» WORK TASK: No pictures belong in the copy. Set down exactly the lines from the one that contains "The image size" through the end of the data.
━━━ EXTRACTED DATA ━━━
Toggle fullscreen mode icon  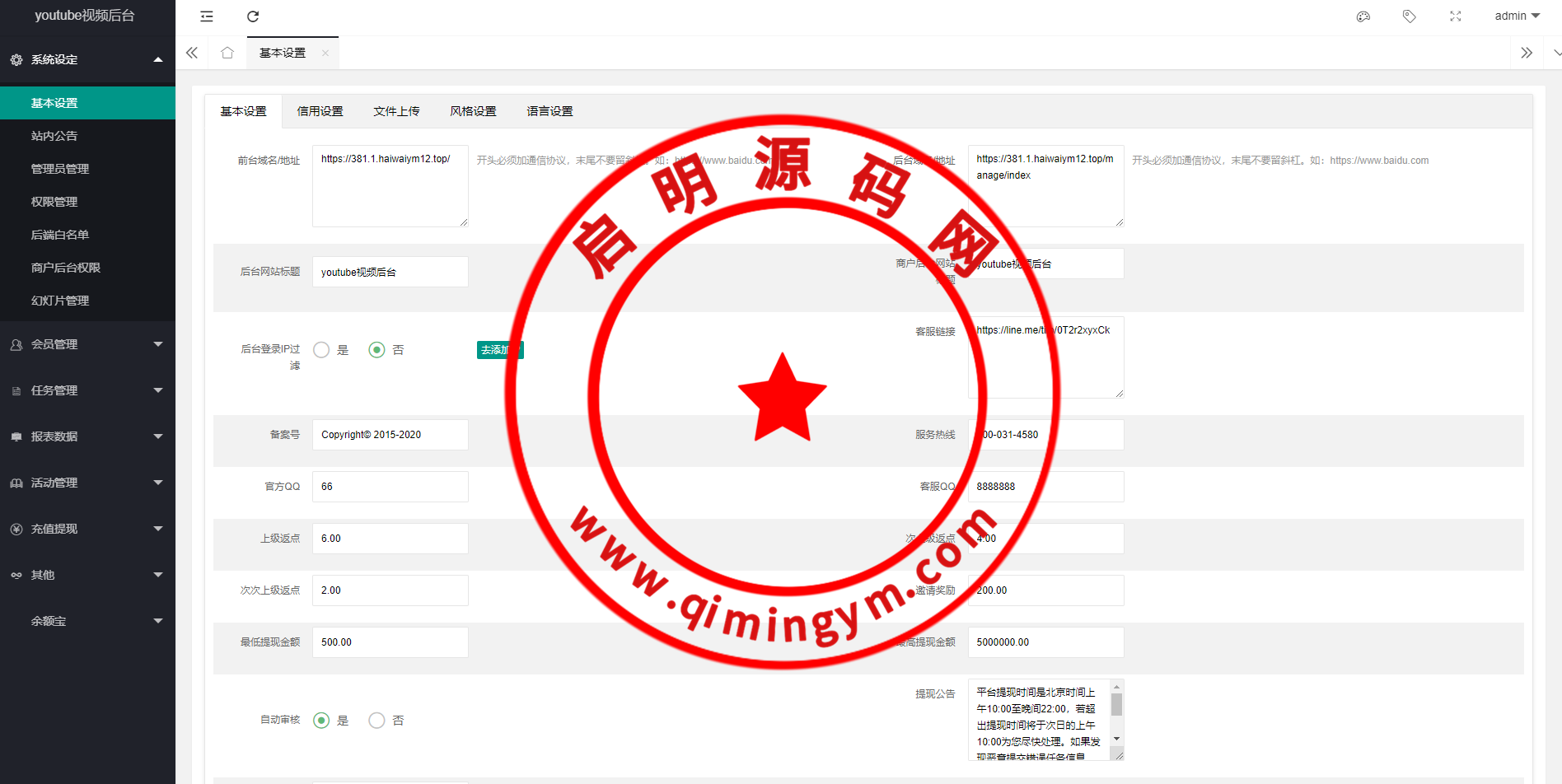[x=1456, y=16]
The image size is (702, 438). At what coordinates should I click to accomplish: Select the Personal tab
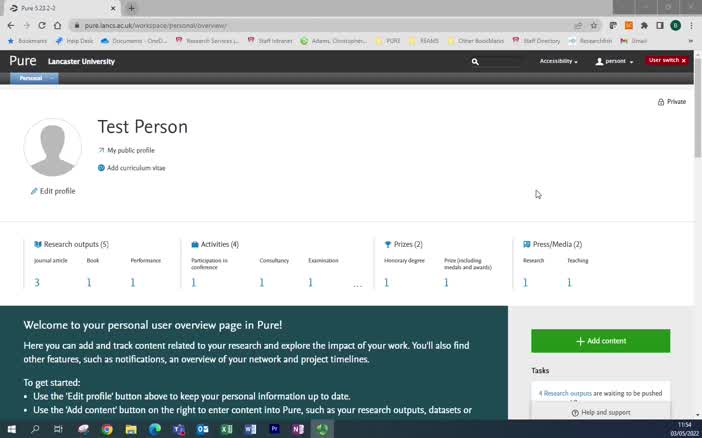click(30, 78)

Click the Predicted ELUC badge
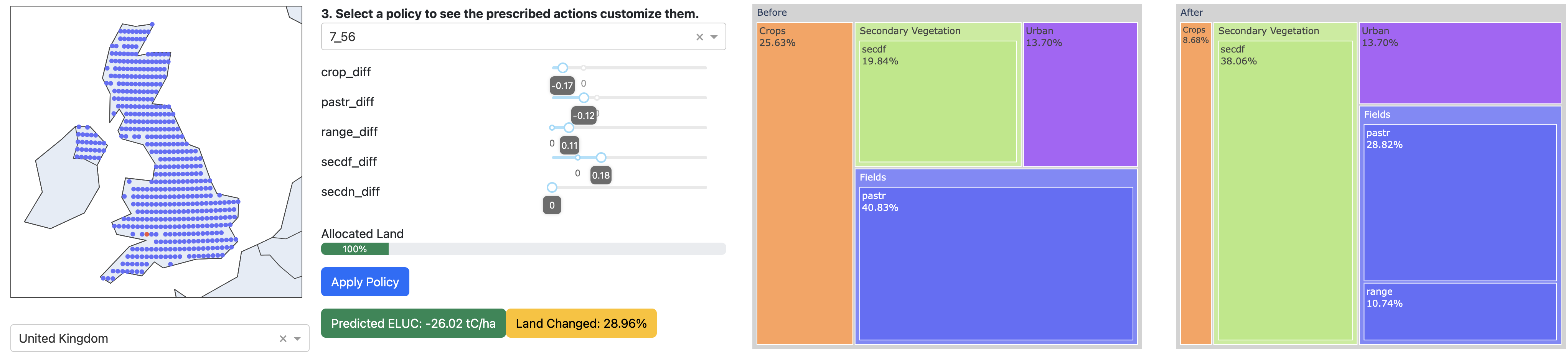pos(413,324)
━━━
» TASK ANSWER:
The image size is (702, 438). At what coordinates should I click to accomplish: Select the Personal tab
click(30, 78)

Click the Predicted ELUC badge
pos(413,324)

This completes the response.